Retype word for word the line containing "2330x1456 pixels." and each line that follows it in the records below, through the last one, with no pictures.
Input: Begin
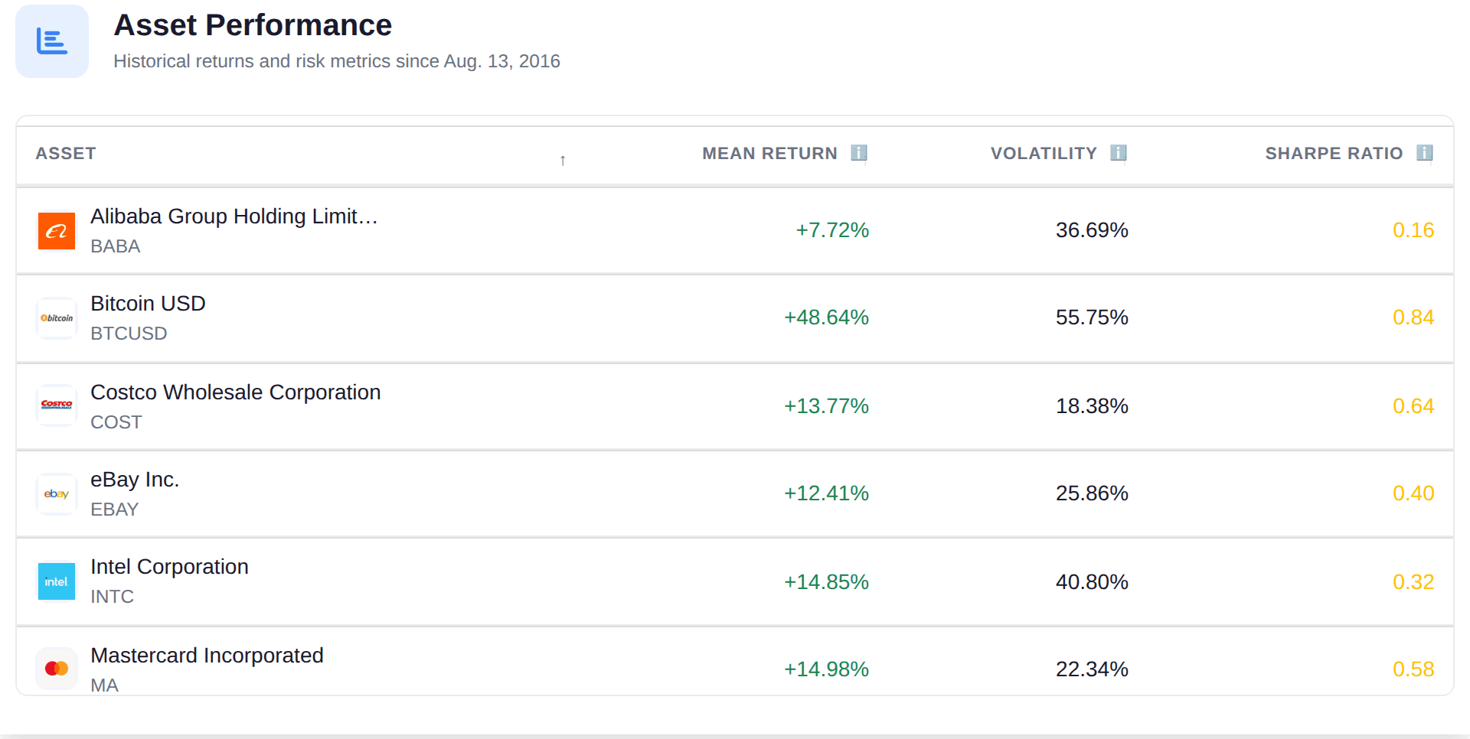The width and height of the screenshot is (1470, 739).
Task: Click the Alibaba logo icon
Action: pos(57,231)
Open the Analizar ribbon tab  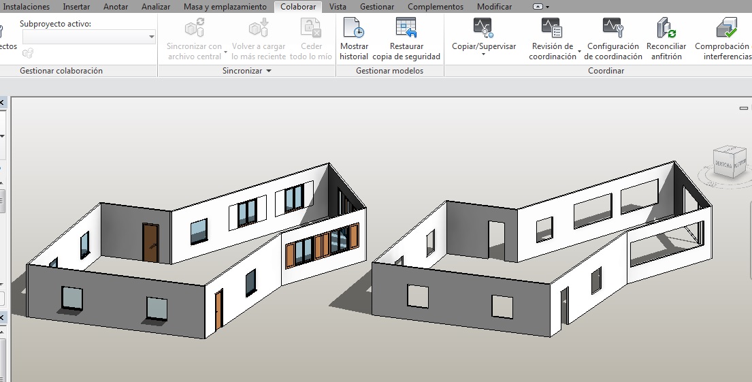pyautogui.click(x=156, y=7)

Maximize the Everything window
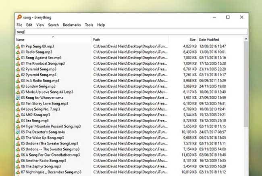point(228,17)

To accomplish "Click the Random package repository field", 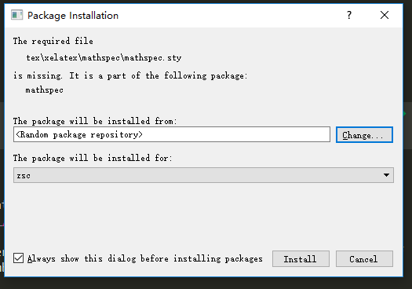I will tap(172, 134).
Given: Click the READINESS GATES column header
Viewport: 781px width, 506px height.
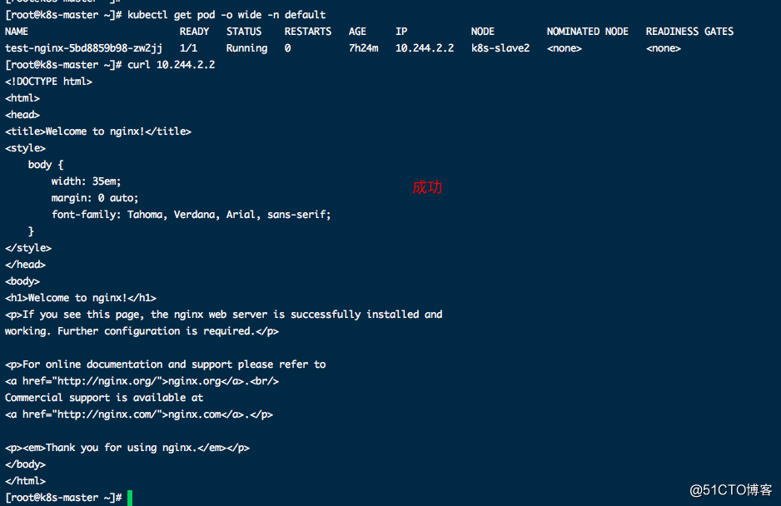Looking at the screenshot, I should pyautogui.click(x=689, y=32).
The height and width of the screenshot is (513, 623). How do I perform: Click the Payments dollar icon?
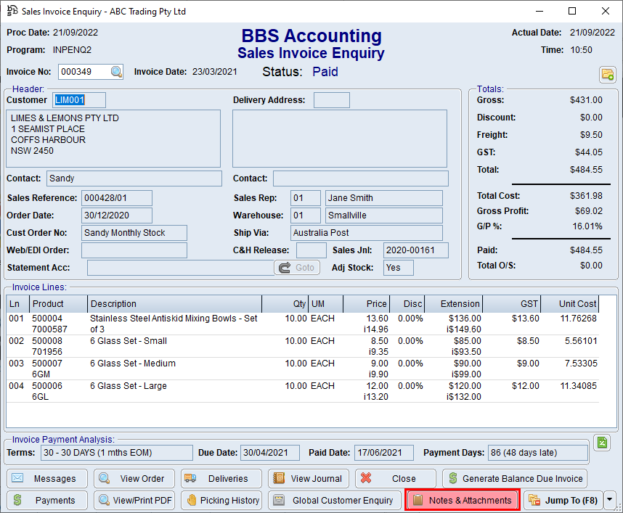(x=17, y=500)
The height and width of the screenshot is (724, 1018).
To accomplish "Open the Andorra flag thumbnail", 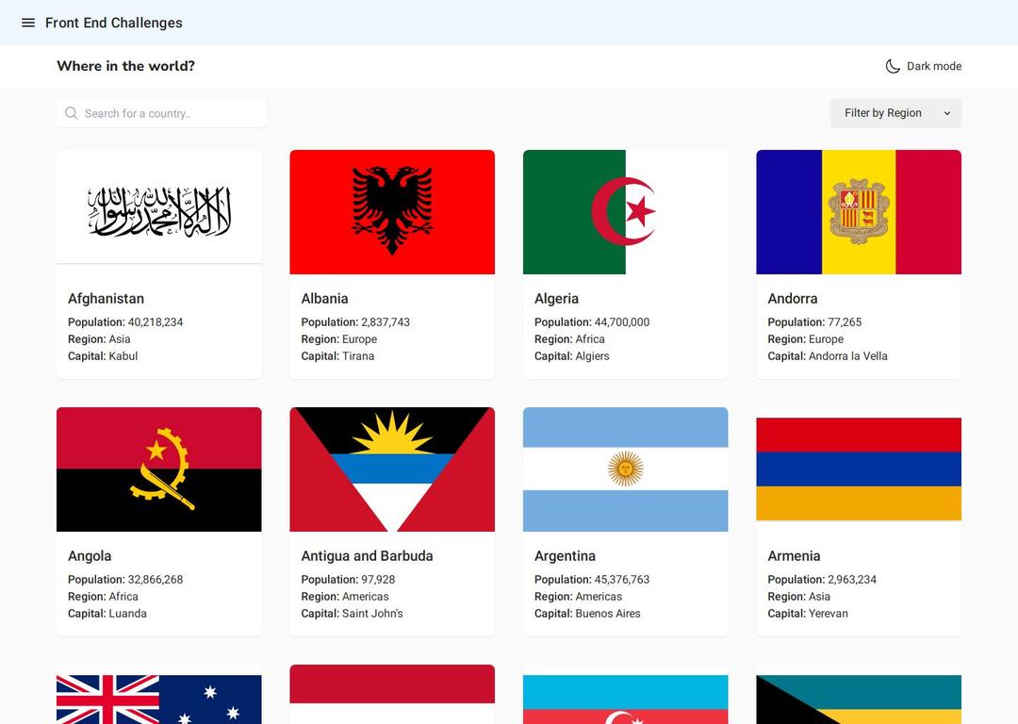I will (x=859, y=212).
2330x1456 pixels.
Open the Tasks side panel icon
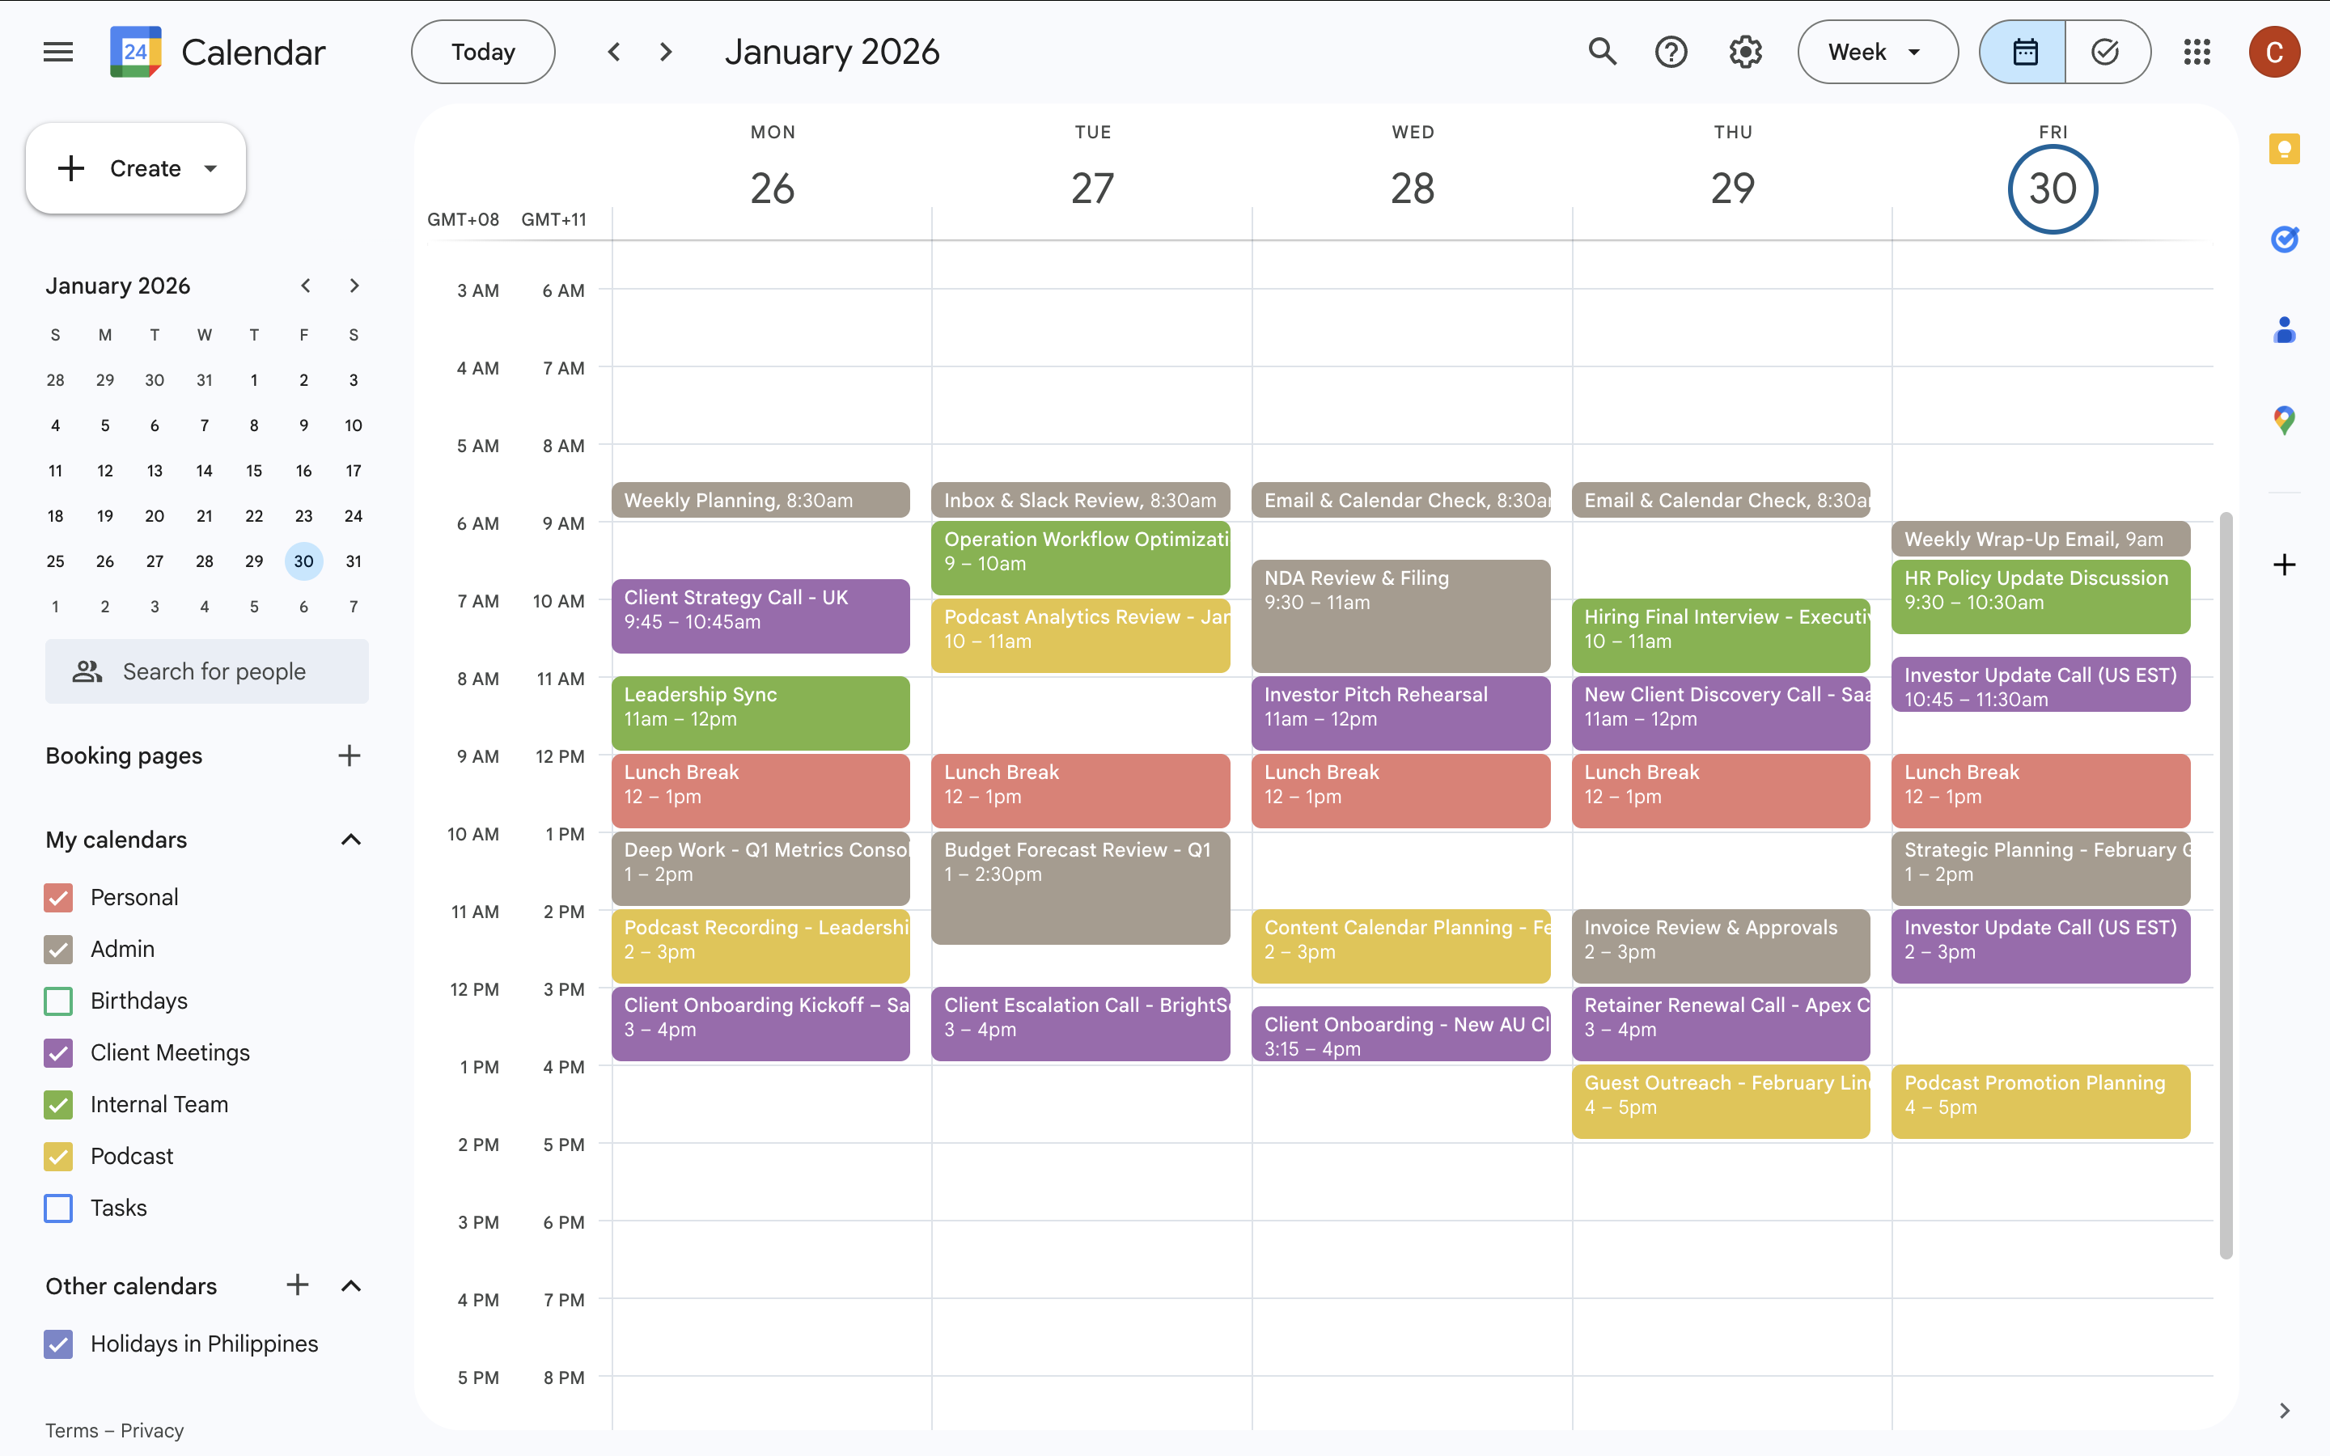point(2284,239)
Input: End
• **Exercise response**
2330x1456 pixels.
Open the Tasks side panel icon
point(2284,239)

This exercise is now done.